GIVEN DATA —
########

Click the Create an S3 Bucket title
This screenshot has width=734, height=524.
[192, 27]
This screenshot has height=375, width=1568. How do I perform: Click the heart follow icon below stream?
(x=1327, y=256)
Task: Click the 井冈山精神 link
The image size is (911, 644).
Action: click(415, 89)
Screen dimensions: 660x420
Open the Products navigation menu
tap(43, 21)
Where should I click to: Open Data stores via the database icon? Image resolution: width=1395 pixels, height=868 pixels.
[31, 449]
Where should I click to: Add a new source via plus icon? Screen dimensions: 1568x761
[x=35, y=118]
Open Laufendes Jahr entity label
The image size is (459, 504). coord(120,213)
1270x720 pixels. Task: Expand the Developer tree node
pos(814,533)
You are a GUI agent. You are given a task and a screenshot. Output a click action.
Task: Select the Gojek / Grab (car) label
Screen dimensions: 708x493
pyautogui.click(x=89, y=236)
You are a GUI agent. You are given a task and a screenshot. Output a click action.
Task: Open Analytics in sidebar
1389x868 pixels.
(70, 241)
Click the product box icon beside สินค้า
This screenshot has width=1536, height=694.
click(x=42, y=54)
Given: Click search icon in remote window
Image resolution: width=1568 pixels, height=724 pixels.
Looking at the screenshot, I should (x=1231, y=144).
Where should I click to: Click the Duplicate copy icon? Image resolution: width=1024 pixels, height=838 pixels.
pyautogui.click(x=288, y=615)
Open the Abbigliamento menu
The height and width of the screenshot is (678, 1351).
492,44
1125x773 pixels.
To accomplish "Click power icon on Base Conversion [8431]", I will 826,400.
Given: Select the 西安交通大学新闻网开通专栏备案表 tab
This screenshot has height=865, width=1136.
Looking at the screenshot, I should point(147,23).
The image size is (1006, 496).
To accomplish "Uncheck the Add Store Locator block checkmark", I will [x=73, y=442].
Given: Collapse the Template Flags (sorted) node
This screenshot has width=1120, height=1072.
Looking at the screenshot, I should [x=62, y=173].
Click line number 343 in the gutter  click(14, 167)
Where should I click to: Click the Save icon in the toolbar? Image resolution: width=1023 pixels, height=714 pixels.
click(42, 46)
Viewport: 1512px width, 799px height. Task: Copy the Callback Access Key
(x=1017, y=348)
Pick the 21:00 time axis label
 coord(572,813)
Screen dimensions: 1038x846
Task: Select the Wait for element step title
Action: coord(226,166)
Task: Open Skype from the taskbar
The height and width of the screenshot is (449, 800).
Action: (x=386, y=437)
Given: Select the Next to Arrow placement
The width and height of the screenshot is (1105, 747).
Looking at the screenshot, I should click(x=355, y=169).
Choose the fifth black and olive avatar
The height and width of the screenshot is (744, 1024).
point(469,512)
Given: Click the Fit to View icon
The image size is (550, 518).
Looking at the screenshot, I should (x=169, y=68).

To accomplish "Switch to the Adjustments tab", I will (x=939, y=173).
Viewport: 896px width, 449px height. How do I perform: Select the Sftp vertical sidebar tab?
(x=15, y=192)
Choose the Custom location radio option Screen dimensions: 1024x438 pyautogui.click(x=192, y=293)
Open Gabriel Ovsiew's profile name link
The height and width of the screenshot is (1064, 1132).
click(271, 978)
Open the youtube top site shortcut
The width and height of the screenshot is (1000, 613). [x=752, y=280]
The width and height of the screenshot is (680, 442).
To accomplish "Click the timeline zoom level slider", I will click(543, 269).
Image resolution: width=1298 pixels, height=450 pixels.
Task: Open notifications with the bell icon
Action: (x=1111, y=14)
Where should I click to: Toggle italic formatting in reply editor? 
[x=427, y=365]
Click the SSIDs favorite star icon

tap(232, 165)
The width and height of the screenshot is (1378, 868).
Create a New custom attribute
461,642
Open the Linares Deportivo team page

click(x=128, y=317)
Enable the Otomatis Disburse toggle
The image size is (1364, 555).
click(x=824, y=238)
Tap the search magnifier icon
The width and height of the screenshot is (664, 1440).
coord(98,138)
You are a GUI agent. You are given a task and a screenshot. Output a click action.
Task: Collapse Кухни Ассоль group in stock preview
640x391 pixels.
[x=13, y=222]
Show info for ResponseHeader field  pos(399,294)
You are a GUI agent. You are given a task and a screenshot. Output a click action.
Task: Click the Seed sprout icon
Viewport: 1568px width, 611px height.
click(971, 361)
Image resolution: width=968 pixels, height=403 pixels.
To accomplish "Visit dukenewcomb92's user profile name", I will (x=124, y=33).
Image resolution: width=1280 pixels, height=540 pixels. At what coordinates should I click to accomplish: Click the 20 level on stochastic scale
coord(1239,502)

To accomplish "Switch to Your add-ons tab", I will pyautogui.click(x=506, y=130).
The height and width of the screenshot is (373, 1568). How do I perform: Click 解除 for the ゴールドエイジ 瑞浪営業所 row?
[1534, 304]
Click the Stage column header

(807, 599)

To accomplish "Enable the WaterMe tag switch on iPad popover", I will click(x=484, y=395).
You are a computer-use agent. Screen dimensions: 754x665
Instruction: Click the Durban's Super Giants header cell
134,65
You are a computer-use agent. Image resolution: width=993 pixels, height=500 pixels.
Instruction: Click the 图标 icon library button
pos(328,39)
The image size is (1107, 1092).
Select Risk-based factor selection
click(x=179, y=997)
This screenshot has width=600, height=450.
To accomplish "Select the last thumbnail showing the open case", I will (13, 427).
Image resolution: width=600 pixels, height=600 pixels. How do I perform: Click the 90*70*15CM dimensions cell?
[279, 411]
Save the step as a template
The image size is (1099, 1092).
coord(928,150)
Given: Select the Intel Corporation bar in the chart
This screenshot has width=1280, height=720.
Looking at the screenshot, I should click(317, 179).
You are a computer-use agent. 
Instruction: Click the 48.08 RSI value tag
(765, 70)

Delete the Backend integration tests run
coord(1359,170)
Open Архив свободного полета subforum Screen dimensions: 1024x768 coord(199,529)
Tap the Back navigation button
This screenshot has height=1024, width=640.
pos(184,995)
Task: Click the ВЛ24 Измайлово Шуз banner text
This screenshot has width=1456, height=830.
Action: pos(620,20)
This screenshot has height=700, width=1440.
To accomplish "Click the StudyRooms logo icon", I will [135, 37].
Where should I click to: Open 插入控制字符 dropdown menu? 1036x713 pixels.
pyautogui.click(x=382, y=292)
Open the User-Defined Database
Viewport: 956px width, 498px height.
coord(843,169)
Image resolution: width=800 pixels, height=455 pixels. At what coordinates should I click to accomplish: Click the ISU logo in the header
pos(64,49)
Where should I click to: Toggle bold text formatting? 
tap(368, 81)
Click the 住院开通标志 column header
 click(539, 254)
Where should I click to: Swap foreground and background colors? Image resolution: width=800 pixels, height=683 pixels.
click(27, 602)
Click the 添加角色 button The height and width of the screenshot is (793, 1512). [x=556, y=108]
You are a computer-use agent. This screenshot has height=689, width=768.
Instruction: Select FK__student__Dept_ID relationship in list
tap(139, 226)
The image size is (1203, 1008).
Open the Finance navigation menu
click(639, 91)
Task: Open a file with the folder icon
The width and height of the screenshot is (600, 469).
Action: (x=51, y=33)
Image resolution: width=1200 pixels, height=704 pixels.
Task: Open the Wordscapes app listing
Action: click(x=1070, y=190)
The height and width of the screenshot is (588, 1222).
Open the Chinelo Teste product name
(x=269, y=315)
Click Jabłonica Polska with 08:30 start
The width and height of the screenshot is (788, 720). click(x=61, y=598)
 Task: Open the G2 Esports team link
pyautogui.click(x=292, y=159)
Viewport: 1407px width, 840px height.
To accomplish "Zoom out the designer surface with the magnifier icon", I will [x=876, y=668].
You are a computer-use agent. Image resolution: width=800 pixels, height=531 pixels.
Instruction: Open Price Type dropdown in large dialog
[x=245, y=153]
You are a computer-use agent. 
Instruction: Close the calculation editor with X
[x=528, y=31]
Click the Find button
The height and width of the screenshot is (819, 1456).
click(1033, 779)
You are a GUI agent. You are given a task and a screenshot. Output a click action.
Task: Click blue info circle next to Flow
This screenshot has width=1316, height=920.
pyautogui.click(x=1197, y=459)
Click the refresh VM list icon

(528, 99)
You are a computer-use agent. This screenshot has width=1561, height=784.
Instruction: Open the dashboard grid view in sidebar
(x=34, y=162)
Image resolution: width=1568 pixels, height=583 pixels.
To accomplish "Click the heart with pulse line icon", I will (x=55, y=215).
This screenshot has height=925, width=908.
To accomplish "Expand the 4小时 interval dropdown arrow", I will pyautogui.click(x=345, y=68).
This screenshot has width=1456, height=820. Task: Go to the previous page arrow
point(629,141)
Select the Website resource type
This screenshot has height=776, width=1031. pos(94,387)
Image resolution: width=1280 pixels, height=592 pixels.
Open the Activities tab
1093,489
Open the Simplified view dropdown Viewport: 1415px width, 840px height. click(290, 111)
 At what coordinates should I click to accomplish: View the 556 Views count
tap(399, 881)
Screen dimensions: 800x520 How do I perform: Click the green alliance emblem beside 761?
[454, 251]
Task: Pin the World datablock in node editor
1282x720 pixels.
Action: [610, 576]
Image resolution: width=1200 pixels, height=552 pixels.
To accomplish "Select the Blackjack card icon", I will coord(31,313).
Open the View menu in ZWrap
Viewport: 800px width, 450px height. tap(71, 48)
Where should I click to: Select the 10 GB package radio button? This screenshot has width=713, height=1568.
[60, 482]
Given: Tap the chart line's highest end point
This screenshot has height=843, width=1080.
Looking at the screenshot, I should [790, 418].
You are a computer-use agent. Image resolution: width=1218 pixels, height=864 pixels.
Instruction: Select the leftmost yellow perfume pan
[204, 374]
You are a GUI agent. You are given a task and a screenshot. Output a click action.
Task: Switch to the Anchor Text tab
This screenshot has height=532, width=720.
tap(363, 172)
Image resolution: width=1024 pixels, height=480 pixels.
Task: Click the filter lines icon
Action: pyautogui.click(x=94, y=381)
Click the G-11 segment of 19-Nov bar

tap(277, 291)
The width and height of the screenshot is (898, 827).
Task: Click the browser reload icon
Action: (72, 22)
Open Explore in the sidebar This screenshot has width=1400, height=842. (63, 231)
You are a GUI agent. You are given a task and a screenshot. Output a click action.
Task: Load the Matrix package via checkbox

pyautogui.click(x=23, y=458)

########

WRITTEN REQUEST —
Filter the items above down to the lines that contain the word "dropdown", and copy each of those lines in full.

FINAL ANSWER —
Where should I click to: Open 插入控制字符 dropdown menu? 1036x713 pixels.
Instruction: Open Price Type dropdown in large dialog
To accomplish "Expand the 4小时 interval dropdown arrow", I will pyautogui.click(x=345, y=68).
Open the Simplified view dropdown Viewport: 1415px width, 840px height. click(290, 111)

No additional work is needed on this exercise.